Lettre de prison du 15 Février 1941
Alcide GABARET
Maison d’arrêt
9 rue Descartes
Nantes
Nantes le 15-2-41
Chers Parents
Comme le Directeur a dû vous l’annoncer, je suis depuis mercredi à Lafayette.
Deux de mes camarades sont venus me rejoindre jeudi.
Je ne vous ai pas écrit plus tôt car nous avons droit à deux lettres par mois : 1 le 15 et une le 28.
Le matin, on se lève à 7h ½, on a la soupe à 9 heures, la ration de pain, puis à 4 heures on à la 2ème soupe.
On se couche à 6h ½.
Il y a un camarade qui a reçu un colis à l’instant. Je vous jure qu’il a été le bienvenu. Surtout, ne vous faîtes pas de
mauvais sang pour moi. Je vous en supplie.
Je vais demander la permission de faire rentrer mes livres, car, comme nous sommes trois, nous pourrons peut-être
travailler.
Nous avons le droit de recevoir des colis de vivres, il paraît qu’il n’y a pas longtemps. J’espère que Mme Sudre pensera
à nous.
Nous ne savons pas encore pour combien nous sommes ici, ce n’est pas encore décidé.
Il y a un lycéen qui est très gentil.
Nous essayons d’appliquer ce que nous disent ceux qui sont ici ; on essaie de tuer le temps le mieux possible, les jours
succèdent aux jours et ils sont tous les mêmes.

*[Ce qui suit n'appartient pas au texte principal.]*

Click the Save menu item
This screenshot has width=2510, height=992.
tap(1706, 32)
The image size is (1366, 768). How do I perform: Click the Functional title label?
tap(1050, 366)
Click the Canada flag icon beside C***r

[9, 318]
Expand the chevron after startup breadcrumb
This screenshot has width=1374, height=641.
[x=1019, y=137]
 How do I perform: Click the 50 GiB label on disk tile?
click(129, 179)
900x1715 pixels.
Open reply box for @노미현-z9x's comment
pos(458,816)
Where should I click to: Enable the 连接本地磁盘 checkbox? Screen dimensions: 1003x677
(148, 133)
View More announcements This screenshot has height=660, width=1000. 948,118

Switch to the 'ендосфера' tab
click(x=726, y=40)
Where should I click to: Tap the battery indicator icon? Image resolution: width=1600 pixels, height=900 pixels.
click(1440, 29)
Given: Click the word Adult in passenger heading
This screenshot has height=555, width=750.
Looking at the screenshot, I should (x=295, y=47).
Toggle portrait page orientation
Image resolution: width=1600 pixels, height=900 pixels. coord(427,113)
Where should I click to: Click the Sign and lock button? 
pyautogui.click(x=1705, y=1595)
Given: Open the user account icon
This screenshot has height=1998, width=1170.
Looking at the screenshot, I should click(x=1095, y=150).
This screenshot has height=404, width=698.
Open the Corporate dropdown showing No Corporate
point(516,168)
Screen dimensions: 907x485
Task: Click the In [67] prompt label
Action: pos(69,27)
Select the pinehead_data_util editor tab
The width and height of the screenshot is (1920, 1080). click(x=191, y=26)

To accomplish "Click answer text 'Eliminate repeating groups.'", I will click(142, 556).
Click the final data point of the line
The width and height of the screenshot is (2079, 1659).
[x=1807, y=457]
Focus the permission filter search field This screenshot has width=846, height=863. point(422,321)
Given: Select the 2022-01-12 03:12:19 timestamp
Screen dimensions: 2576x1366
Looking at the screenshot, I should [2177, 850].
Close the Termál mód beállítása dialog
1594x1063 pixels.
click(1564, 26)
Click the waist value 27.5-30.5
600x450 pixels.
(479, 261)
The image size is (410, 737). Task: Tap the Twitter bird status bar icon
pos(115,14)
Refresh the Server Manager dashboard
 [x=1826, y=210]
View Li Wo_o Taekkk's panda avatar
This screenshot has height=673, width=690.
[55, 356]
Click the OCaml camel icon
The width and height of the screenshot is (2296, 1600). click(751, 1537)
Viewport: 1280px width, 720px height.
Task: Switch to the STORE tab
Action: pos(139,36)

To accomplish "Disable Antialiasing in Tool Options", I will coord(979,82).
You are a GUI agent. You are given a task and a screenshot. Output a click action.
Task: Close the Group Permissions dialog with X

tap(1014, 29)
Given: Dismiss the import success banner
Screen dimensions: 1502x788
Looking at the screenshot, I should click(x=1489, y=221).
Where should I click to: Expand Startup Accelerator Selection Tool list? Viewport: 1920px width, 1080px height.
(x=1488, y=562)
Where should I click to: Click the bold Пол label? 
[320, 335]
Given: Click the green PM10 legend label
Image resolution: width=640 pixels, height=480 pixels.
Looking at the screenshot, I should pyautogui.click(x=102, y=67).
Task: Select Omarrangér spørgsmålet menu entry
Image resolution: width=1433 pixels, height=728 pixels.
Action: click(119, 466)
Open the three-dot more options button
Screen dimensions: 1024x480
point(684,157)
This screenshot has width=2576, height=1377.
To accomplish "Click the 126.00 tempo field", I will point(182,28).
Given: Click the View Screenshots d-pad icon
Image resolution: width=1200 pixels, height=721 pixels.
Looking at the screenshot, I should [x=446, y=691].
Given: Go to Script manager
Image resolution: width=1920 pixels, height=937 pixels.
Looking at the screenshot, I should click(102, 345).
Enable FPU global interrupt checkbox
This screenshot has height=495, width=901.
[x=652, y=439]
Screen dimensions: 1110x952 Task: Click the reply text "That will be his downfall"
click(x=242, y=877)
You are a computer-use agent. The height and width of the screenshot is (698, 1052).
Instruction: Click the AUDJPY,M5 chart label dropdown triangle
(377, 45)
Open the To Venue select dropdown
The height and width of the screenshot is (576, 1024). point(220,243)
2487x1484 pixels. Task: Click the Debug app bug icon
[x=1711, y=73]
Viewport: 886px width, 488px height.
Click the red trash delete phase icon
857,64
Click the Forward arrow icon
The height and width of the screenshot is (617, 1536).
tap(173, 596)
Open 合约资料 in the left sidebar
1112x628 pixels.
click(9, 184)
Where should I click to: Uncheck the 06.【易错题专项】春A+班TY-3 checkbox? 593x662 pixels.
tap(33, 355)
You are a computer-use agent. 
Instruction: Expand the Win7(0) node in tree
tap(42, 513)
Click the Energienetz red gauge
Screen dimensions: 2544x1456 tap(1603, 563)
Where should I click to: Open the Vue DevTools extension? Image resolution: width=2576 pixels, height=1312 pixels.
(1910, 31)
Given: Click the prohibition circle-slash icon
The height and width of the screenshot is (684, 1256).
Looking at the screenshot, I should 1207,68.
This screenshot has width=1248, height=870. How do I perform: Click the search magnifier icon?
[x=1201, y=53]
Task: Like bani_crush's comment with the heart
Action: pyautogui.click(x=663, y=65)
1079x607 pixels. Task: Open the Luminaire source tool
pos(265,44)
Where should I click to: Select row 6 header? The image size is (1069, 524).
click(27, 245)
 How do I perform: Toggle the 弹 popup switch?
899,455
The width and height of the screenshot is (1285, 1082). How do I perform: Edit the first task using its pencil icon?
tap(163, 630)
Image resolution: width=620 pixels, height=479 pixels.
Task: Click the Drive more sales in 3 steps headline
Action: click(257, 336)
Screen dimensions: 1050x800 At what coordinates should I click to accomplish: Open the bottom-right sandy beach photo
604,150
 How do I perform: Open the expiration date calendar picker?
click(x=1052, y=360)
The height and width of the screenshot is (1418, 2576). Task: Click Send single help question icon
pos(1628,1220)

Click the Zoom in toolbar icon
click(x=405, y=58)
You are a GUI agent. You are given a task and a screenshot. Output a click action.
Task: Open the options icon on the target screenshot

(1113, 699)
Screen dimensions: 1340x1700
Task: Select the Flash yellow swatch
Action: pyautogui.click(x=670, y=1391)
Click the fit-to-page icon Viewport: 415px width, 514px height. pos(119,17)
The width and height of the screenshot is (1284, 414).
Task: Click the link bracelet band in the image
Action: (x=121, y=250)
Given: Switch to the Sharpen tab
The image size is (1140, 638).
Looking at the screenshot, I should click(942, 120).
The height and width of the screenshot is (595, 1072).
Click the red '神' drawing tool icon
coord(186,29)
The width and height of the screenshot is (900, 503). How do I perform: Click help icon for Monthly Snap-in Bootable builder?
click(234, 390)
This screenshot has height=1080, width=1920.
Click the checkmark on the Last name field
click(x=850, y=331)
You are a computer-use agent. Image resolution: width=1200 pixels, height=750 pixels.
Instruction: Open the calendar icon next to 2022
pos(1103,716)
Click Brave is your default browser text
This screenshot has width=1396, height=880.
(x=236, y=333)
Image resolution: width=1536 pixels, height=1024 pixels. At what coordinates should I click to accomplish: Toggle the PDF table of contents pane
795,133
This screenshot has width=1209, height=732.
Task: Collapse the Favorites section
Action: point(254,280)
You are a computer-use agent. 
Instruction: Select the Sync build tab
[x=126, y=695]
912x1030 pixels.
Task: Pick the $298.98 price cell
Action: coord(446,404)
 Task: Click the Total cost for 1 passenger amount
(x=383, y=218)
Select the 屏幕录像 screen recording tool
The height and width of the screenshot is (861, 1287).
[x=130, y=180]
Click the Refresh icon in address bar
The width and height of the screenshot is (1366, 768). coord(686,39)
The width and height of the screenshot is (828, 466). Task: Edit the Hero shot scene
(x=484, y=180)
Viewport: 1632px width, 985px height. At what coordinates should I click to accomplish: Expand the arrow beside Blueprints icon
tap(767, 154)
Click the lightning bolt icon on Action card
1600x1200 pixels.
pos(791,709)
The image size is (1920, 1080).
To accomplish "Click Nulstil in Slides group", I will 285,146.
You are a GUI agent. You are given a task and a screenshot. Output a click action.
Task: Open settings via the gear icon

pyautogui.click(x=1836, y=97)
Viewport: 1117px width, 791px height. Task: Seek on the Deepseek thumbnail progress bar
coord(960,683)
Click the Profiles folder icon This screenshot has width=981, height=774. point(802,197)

Le plus long est d’attendre d’être passé en jugement, car on ne sait pas pour combien de temps on est ici.
Envoyez-moi le plus tôt possible le gros pullover que j’ai laissé là-bas à Noël.
Je continue la lettre que j’ai commencée tout à l’heure.
Je vous redis une chose : surtout ne vous faîtes pas de mauvais sang pour moi.
Il y a ici un prêtre, un ancien élève de l’école. Ils sont tous très gentils. Ils sont toujours prêts à rendre service.
Nous n’avons qu’une chose à faire : attendre et espérer que j’irai aux Sables le plus tôt possible.
Sur les deux qui sont avec moi ici, il y a en un qui est de Guingamp, l’autre est de Nantes.
J’espère que le boulot va à peu près et que le temps est beau.
Quel est le concours que Jane préparait ? Vous m’en parliez sur votre lettre, mais je ne sais pas de quel examen il s’agit.
Je m’arrête ici, car j’ai la tête vide et je ne peux plus penser à rien.
Je vous demande une dernière fois de ne pas vous inquiéter pour moi.